Écartons le facteur météorologique rendant l’aventure peu engageante sous un soleil de plomb !
D’abord je perçois comme une incompatibilité entre les deux mots “marché” et “poésie”, disons même qu’il y a là comme un oxymore. Peut-être si l’on enlevait l’accent du « é » de marché, l’expression « marche de la poésie » m’inspirerait-elle davantage confiance ? Bien que « marche » puisse être pris en des sens peu porteurs.

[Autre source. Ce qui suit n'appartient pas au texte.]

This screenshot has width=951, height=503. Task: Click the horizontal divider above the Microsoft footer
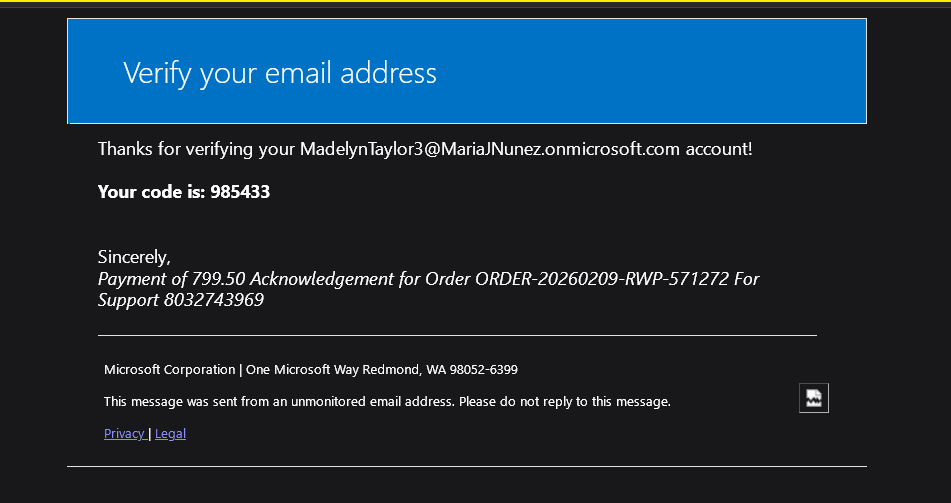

Deuxième raison : depuis deux ou trois semaines on a vu fleurir sur FB de nombreux appels à rencontrer un “poète” ou une “poétesse” (importance des guillemets) tel jour, à telle heure, sur tel stand du Marché de la poésie. Ces invitations n’émanent pas des éditeurs mais des poètes eux-mêmes qui s’autopromeuvent tout de go. Toutes ces mains qui se lèvent pour crier « J’y suis ! », « J’y suis ! » ne m’emballaient guère. Déjà, la foire aux vanités est fort bruyante sur le réseau social : pas un jour ou un “poète” ou une “poétesse” (importance des guillemets) ne vienne annoncer la sortie de son dernier opus pohétique ou remercier X ou Y de lui avoir octroyé un si bel article dans la feuille de chou Z. Je sais bien que dans le tohu-bohu du réseau social, il y a pléthore de “poètes” et de “poétesses” (importance des guillemets) et qu’il faut bien surnager (struggle-for-life) dans le flot des vocations poétiques, voire surfer sur la bonne vague pour “sortir de la masse” et faire entendre au peuple des souris son simple couinement, mais tout de même, tout de même… la contamination des principes et méthodes de la start-up-nation à la poésie m’inquiète un peu. Il me semble que la poésie est plutôt le lieu de résistance à ces pratiques et voir un “poète” ou une “poétesse” (importance des guillemets) y succomber me désole. J’entends dans le fond de la salle quelques protestations : « Il faut bien vivre avec son temps ! », « Et alors, vous voulez des poètes “maudits”, recuits dans leur silence et leurs frustrations ? »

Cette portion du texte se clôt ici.